During his time at the IPA, Wilson was a vocal critic of the Human Rights Commission and called for the abolition of the Commission.

He was appointed as Australia's Human Rights Commissioner between February 2014 and February 2016. On appointment to the Human Rights Commission, Wilson resigned his membership of the Liberal Party.

It was reported that in the first year following his appointment, Wilson claimed $77,000 in expenses, including almost $15,000 in taxi fares, computer equipment, including $1,400 on a desk and $37,000 on airfares. Wilson's response to these charges was, "You'd rather I sit in my office all day?" The Australian Human Rights Commission stated that "The travel expenses of commissioners are proportionate to the work required to fulfil their statutory obligations" and that Wilson "completed two major national consultations which required travel to remote, rural and regional Australia as well as capital cities".

In July 2020, it was revealed that, while a commissioner, he had used his Commission email account to introduce a prominent international speaker to the Institute of Public Affairs for an event, as well as arrange his attendance at the free market think-tank's functions, and to obtain from someone an endorsement in support of his campaign to gain Liberal preselection for Parliament. Wilson acknowledged that he had opposed the release of the emails, which had been sought through a freedom of information application, but considered them "utterly irrelevant" and a "non-story”, saying his support of the IPA was publicly disclosed and well known throughout his term. Furthermore Wilson stated he originally halted the release of the emails to toy with the freedom of information applicant to "make sure the applicant thought there was something salacious in these emails only to be disappointed that they were utterly irrelevant and they'd wasted their time, and sadly that of the hard-working people at the Australian Human Rights Commission, who had to compile and redact these documents".

==Political career==

=== Early campaign ===
In 2008, Wilson, then a Liberal Party member, ran for the position of deputy mayor of the City of Melbourne in a joint ticket with Peter McMullin, a former Labor mayor of Geelong. Wilson and McMullin lost.

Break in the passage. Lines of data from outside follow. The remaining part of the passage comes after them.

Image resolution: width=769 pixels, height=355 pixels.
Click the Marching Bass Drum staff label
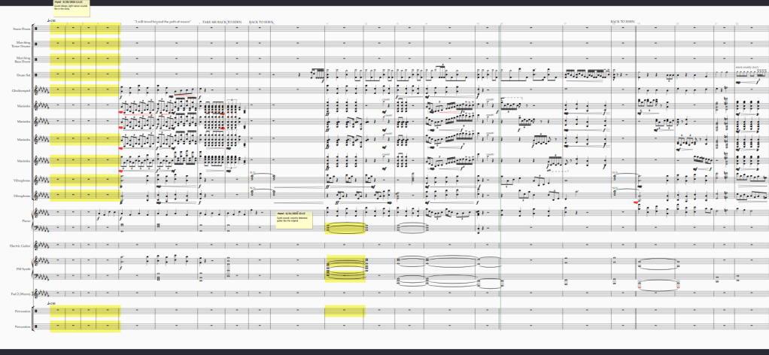[21, 59]
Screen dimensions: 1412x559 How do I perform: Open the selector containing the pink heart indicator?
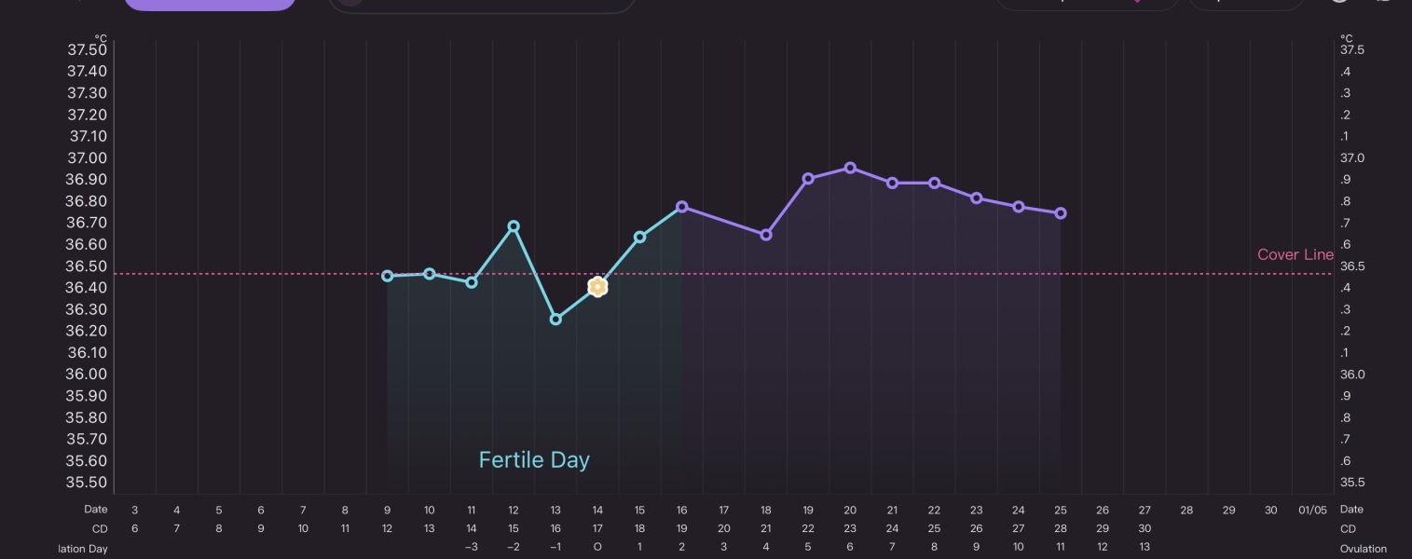click(1089, 3)
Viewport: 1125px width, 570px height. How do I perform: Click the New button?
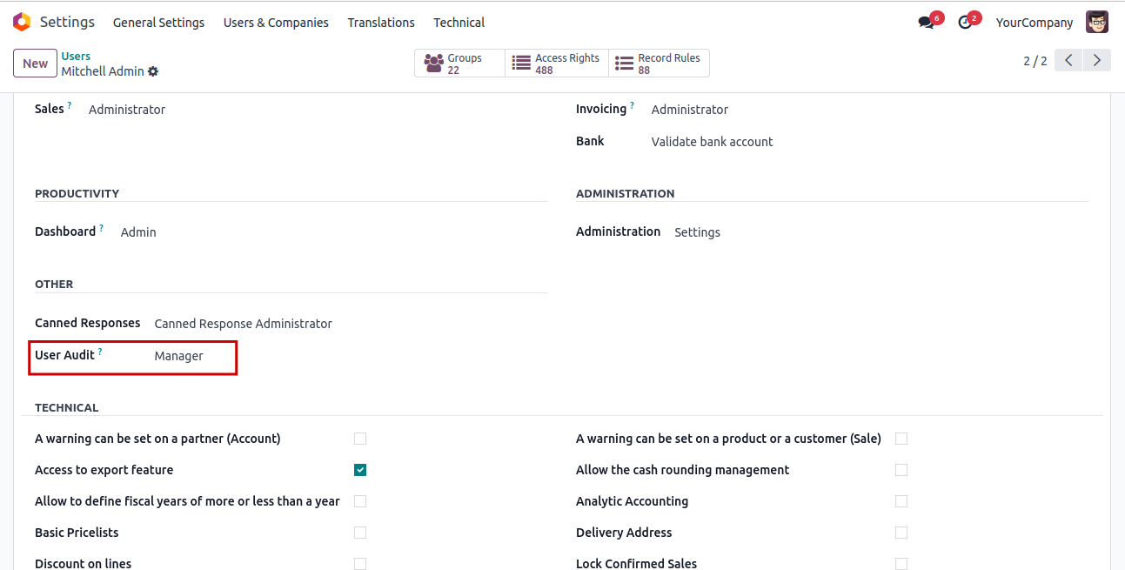(x=35, y=64)
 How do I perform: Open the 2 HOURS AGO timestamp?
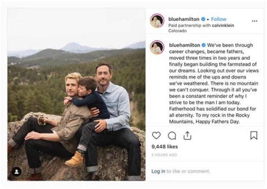click(x=164, y=155)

=== Federal parliament ===

==== First and second terms ====
On 19 March 2016, Wilson was preselected as the Liberal candidate for the seat of Goldstein. He defeated Denis Dragovic by two votes. Fellow IPA employee, Georgina Downer was also a preselection candidate, but lost in the first round of voting. As recently as 2014, Wilson did not live in the electorate, but moved into the electoral boundaries in anticipation for the election.

Wilson was subsequently elected to the Australian House of Representatives at the 2016 Australian federal election. He is a member of the Moderate faction of the Liberal Party.

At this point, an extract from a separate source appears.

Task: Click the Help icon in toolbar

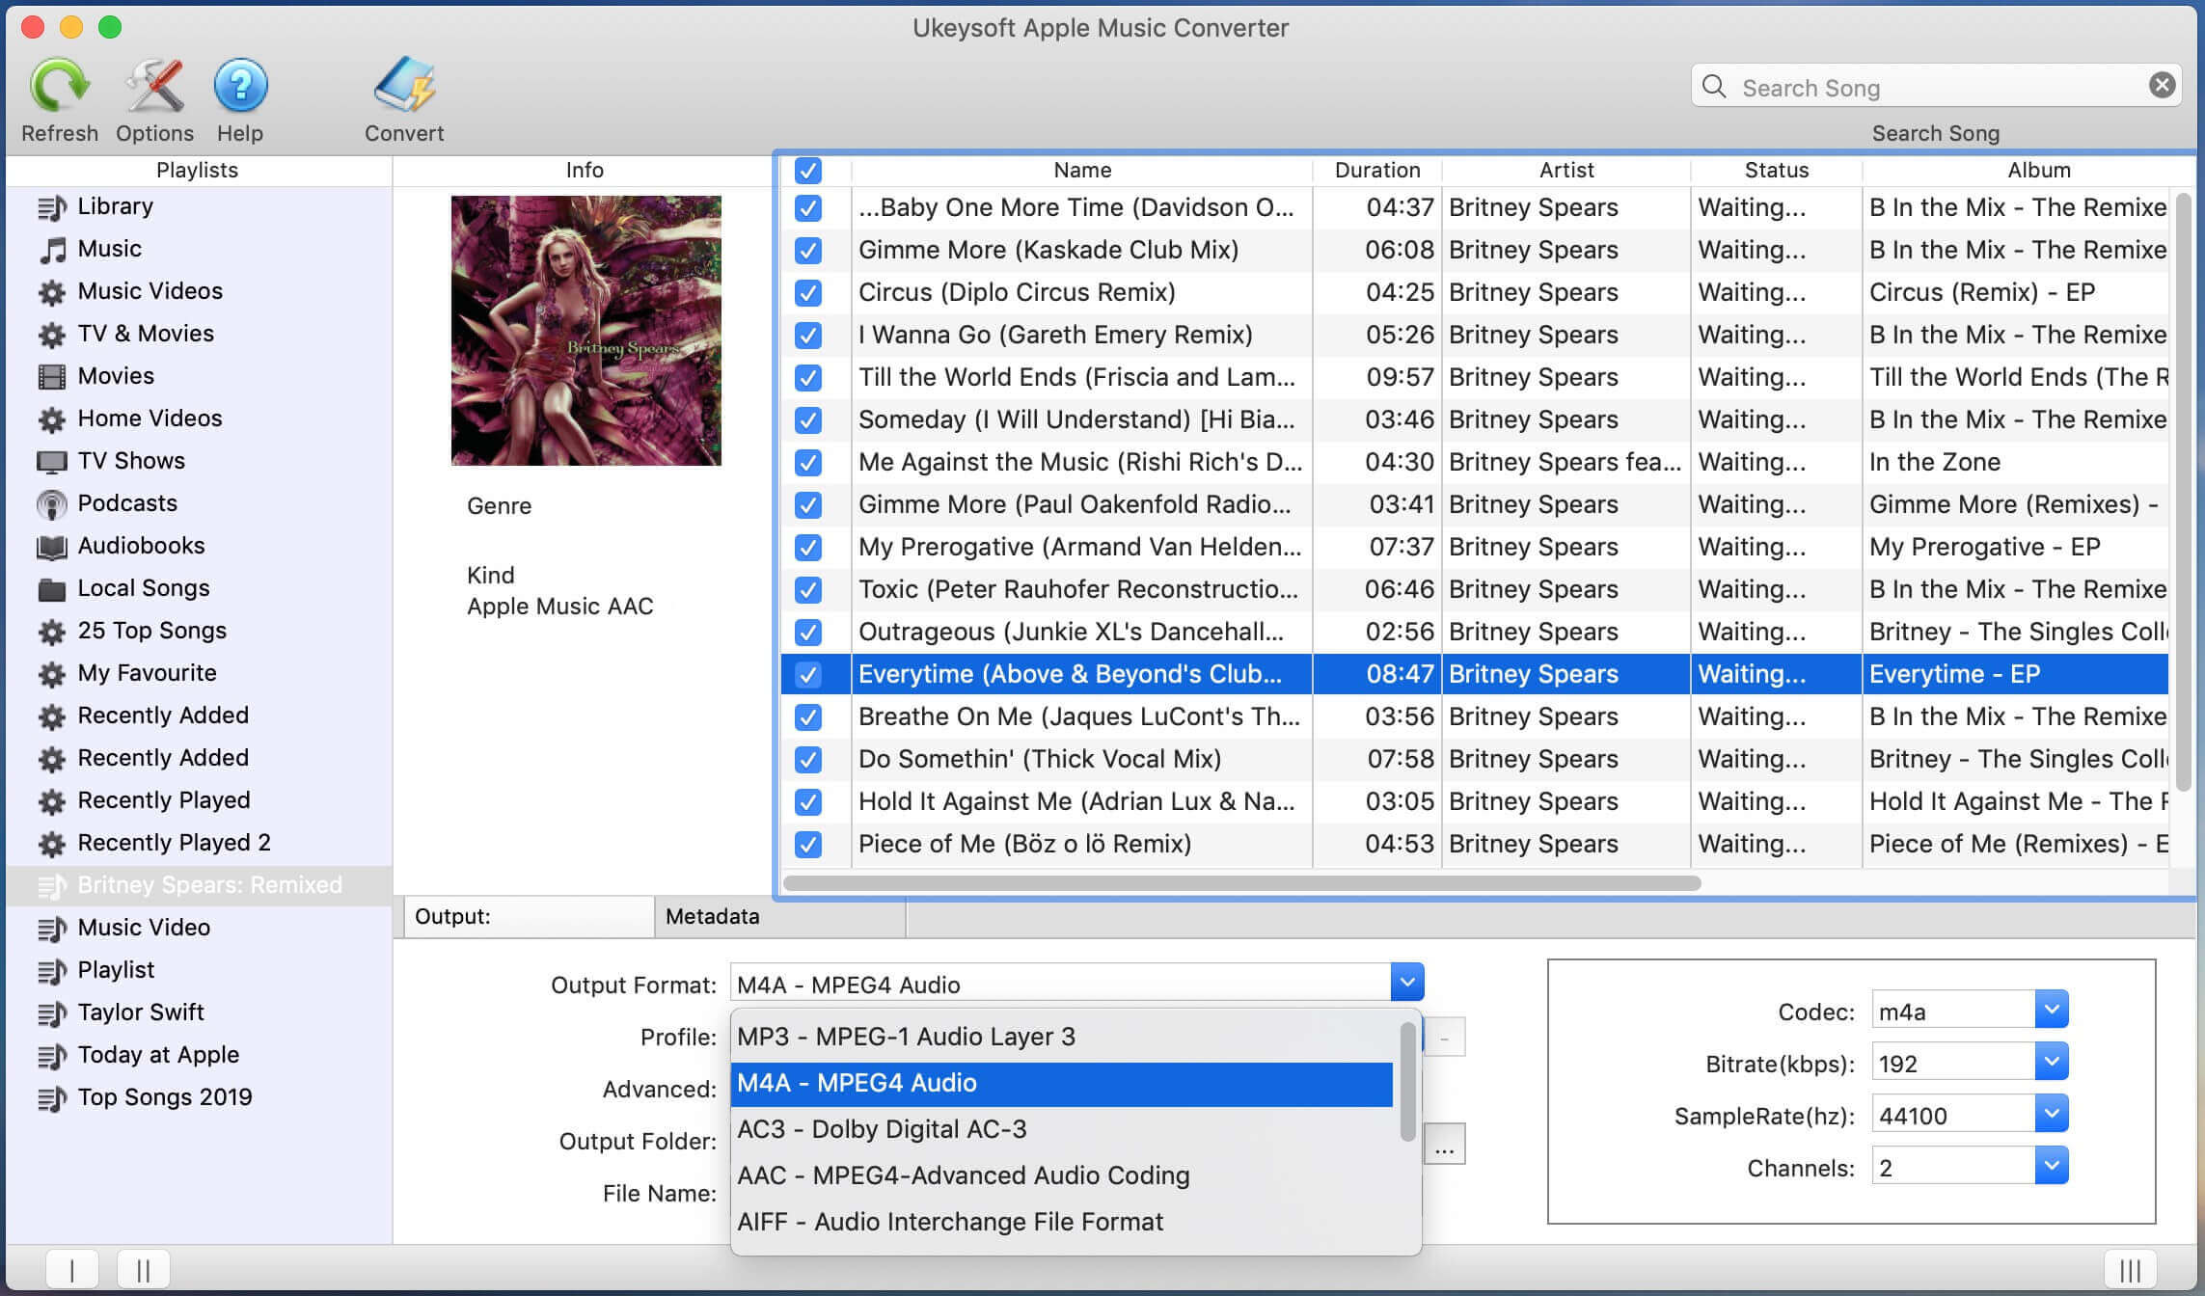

In his first term, he served on the Standing Committee on Health, Aged Care and Sport, the Standing Committee on Industry, Innovation, Science and Resources and the Standing Committee on Social Policy and Legal Affairs.

When Prime Minister Malcolm Turnbull called a spill of leadership positions in 2018, Wilson supported Turnbull against Peter Dutton. Following the vote to remove Turnbull, Wilson moved his support behind the eventual winner, Scott Morrison as the new Liberal leader and Prime Minister.

In 2018, Wilson was appointed by Scott Morrison as the chair of the House of Representatives Standing Committee on Economics.

Wilson won a second term at the 2019 election.

Wilson was promoted to be an Assistant Minister in September 2021. He was named as the assistant to Angus Taylor, responsible for the areas of industry, energy and emissions reduction.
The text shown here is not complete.